[Goal 1]
Using the introduction, answer each question:
(a) Over what period did the authors try to solve the problem with minimal resources?
(b) What is the title of the review the authors recently published?
(c) What audience is the paper aimed at?
[Goal 2]
List the terms that the introduction says the authors treat as synonyms.
[Goal 3]
Edit the introduction from "The structure of" up to and including "they are needed.", and write that stretch out in full with "audience" replaced by "readership".

[Excerpted passage]

::::

1 INTRODUCTION

We present hereby an outline of a method to proceed from the current state of affairs in the artificial intelligence (AI) to the “full scale AI”, “strong AI”, or “Artificial General Intelligence” (AGI), all three terms we consider as synonims. The scheme has emerged as a result of our earnest attempt to solve this problem with minimal resources in the last two years. In that work, we did get ideas and principles, which seem to be promising for the fast movement to the goal. Also, we came to crude evaluation of the minimal resources which are needed to solve this task. In strict terms, we present here just the ideas which emerge as a result of our goal-directed work on the problem of making the AGI as fast as possible with minimal resources. Also, we put additional arguments on the role of the natural human language in procuring human intelligence. We believe that even ideas in this field worth publication as the main problem in question—the real, full scale artificial intelligence seems to be really important for too many people.

The structure of the paper is following. First, we shortly review the currently adopted approaches to problem solution and pinpoint their probable weakness. Then we are characterizing some ways of solution of problems, comparable in society impact scale to the AGI problem. And finally we outline contours of the approach, which we suggest, and shortly characterize its expected features. The paper is targeted to narrow professional audience with omission of references, probably needed for relatively distant from AGI problems researchers. Also, we have recently published “Review of State-of-the-Art in Deep Learning Artificial Intelligence” [1] and suppose that readers can have something like this paper under hand for references, when they are needed.

::::

[Item-finding records]
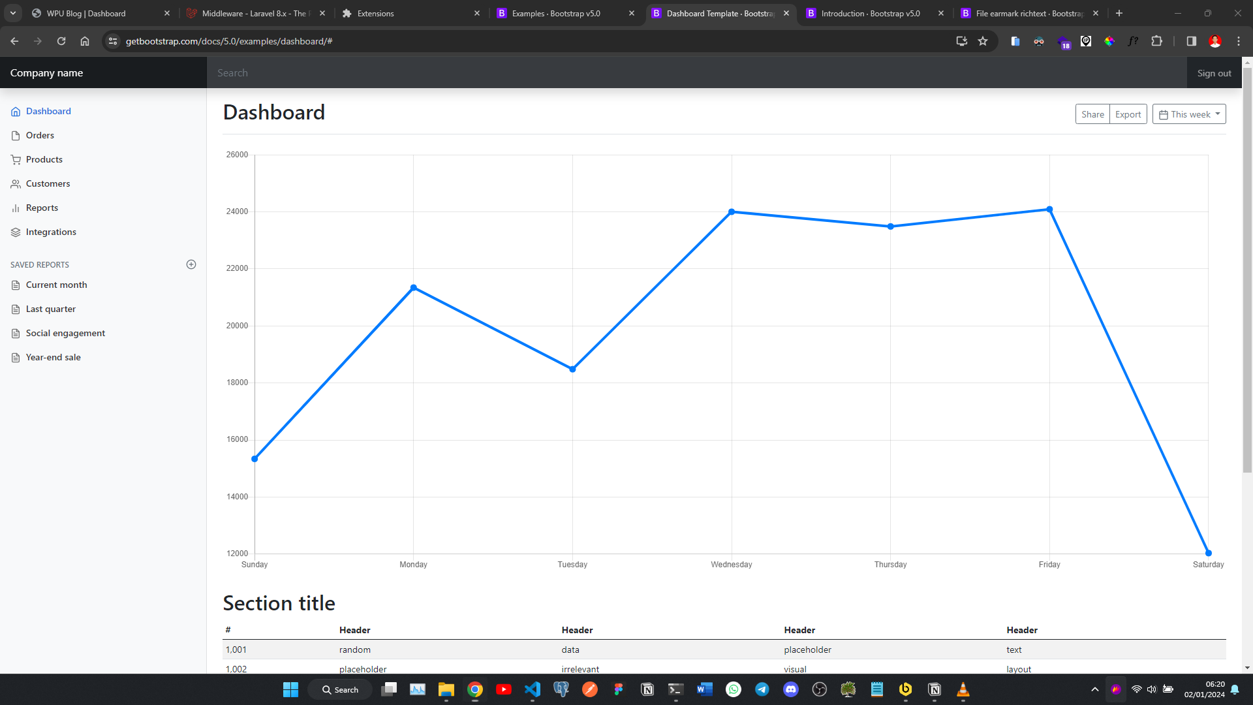Click the Sign out link
Screen dimensions: 1253x705
click(1214, 71)
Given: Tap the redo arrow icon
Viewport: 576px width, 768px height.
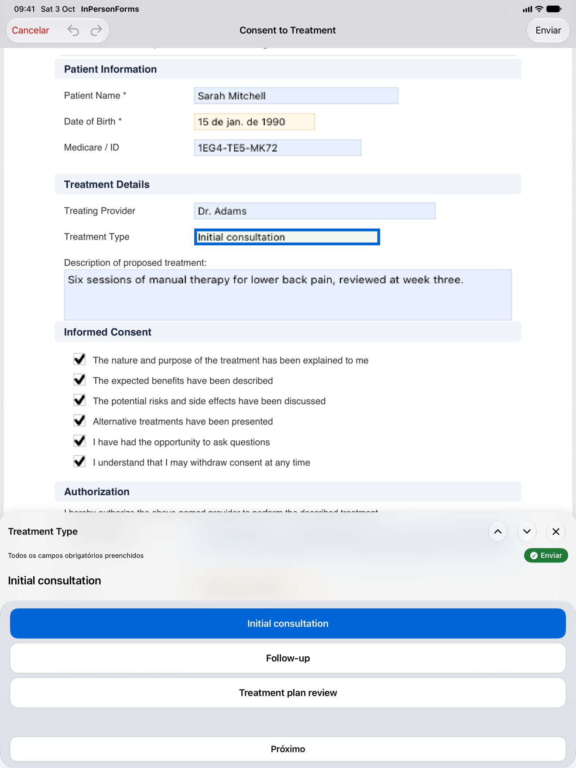Looking at the screenshot, I should click(x=96, y=31).

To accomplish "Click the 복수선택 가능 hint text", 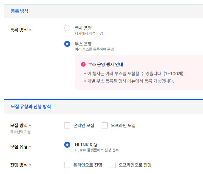I will click(20, 132).
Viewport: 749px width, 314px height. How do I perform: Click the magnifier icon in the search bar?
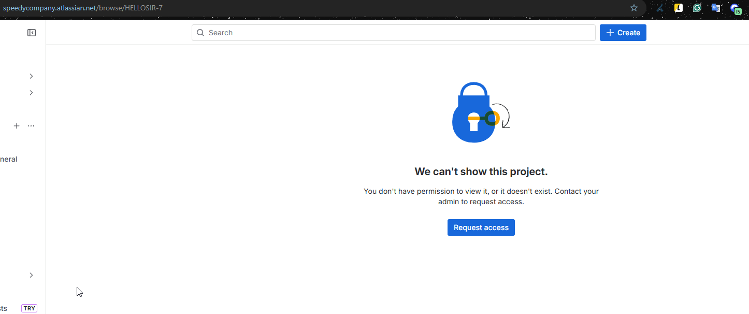(200, 33)
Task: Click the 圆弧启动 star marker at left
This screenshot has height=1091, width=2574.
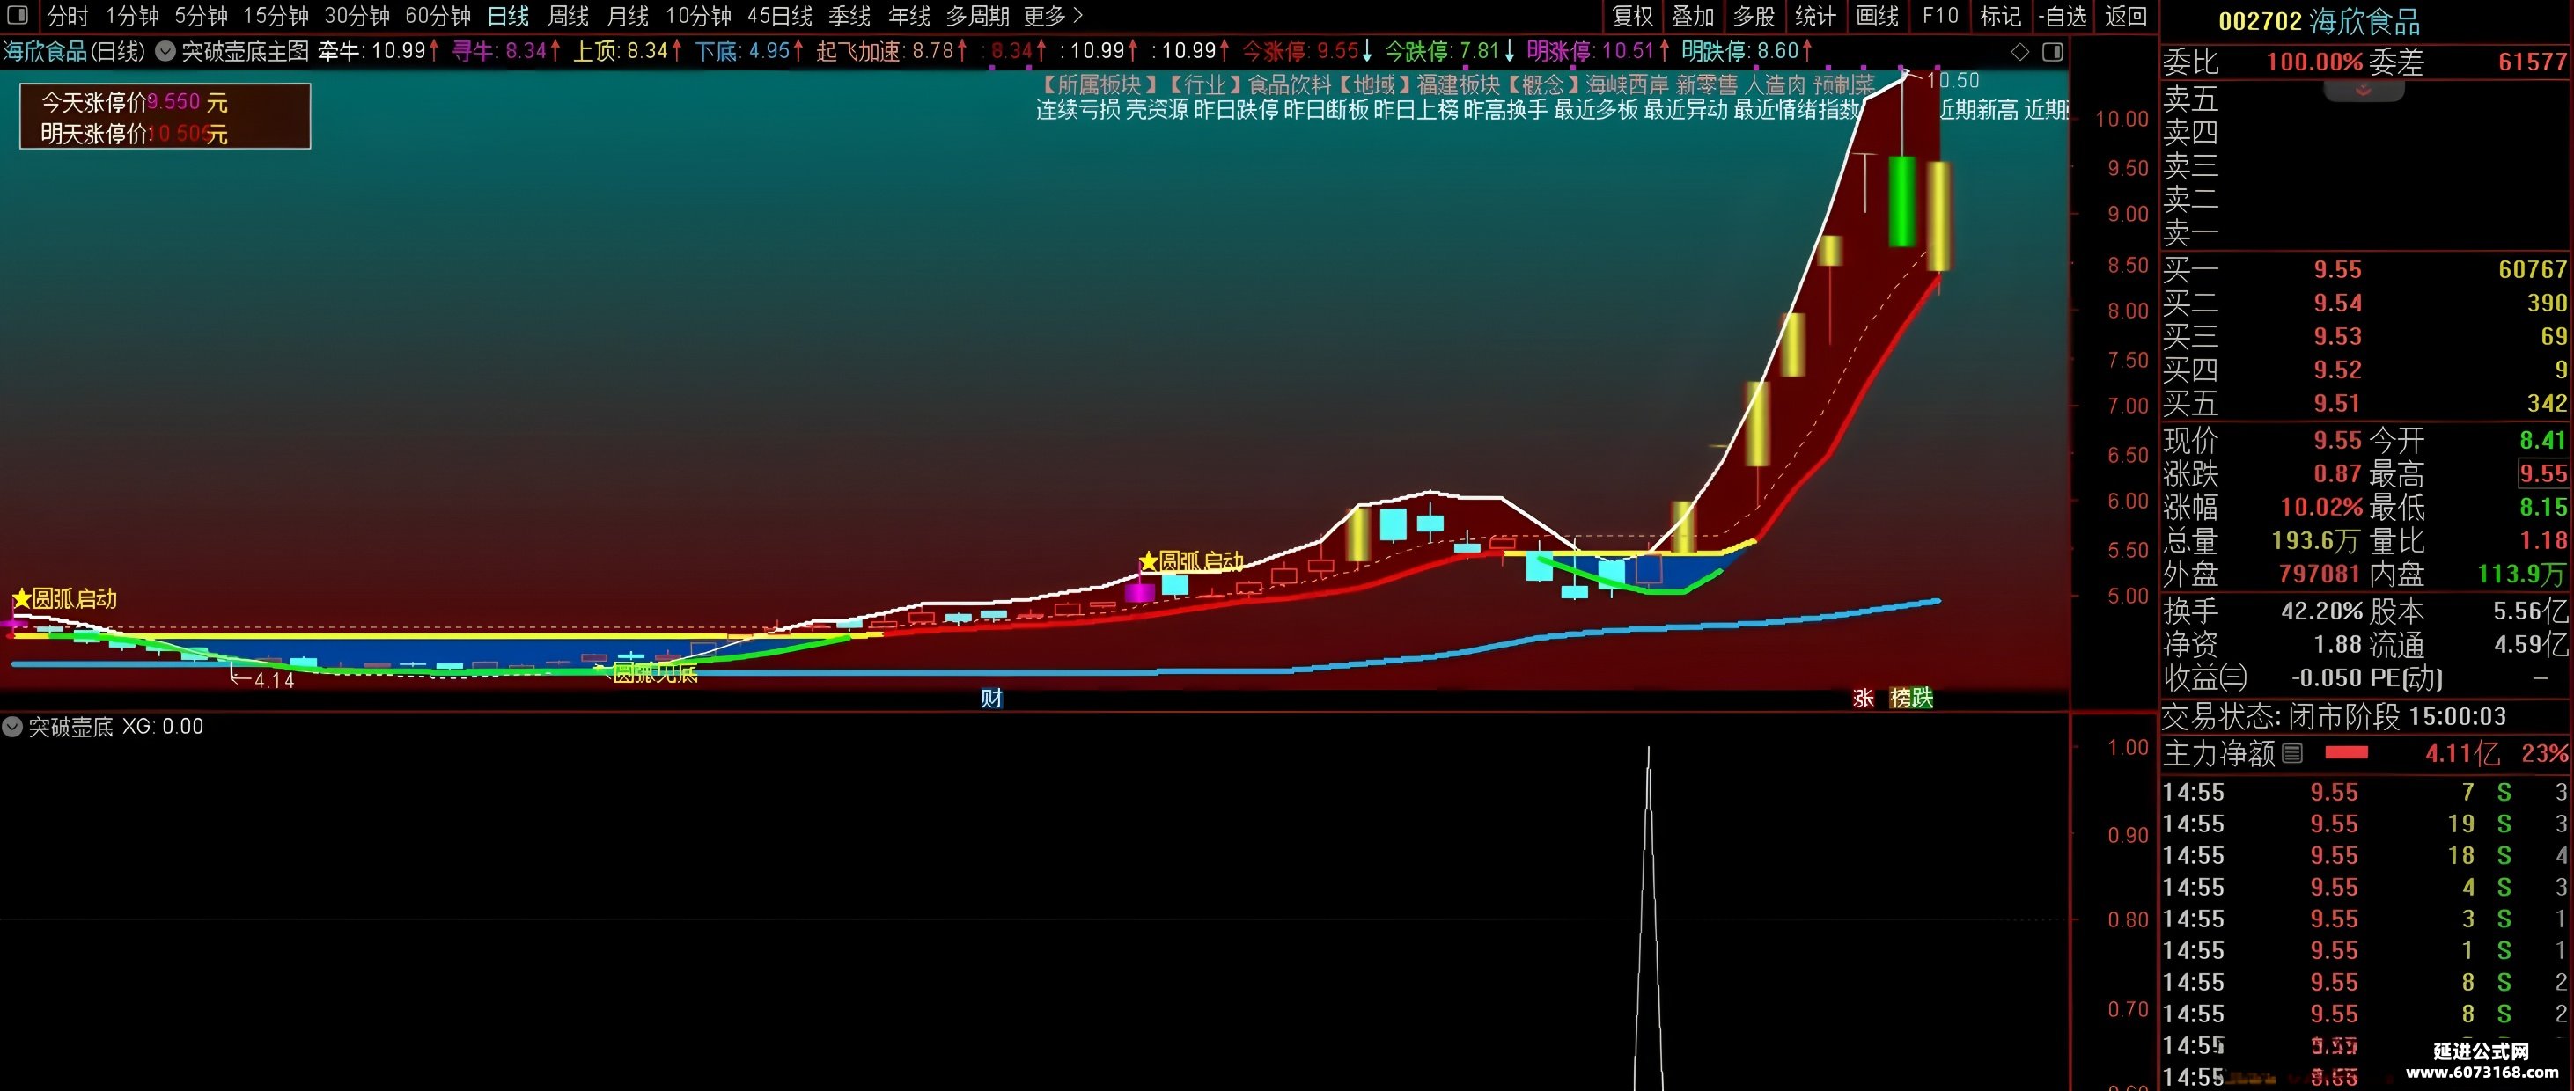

::::

[Expected output 1]
(a) The last two years.
(b) "Review of State-of-the-Art in Deep Learning Artificial Intelligence"
(c) A narrow professional audience.

[Expected output 2]
- "full scale AI"
- "strong AI"
- "Artificial General Intelligence" (AGI)

[Expected output 3]
The structure of the paper is following. First, we shortly review the currently adopted approaches to problem solution and pinpoint their probable weakness. Then we are characterizing some ways of solution of problems, comparable in society impact scale to the AGI problem. And finally we outline contours of the approach, which we suggest, and shortly characterize its expected features. The paper is targeted to narrow professional readership with omission of references, probably needed for relatively distant from AGI problems researchers. Also, we have recently published “Review of State-of-the-Art in Deep Learning Artificial Intelligence” [1] and suppose that readers can have something like this paper under hand for references, when they are needed.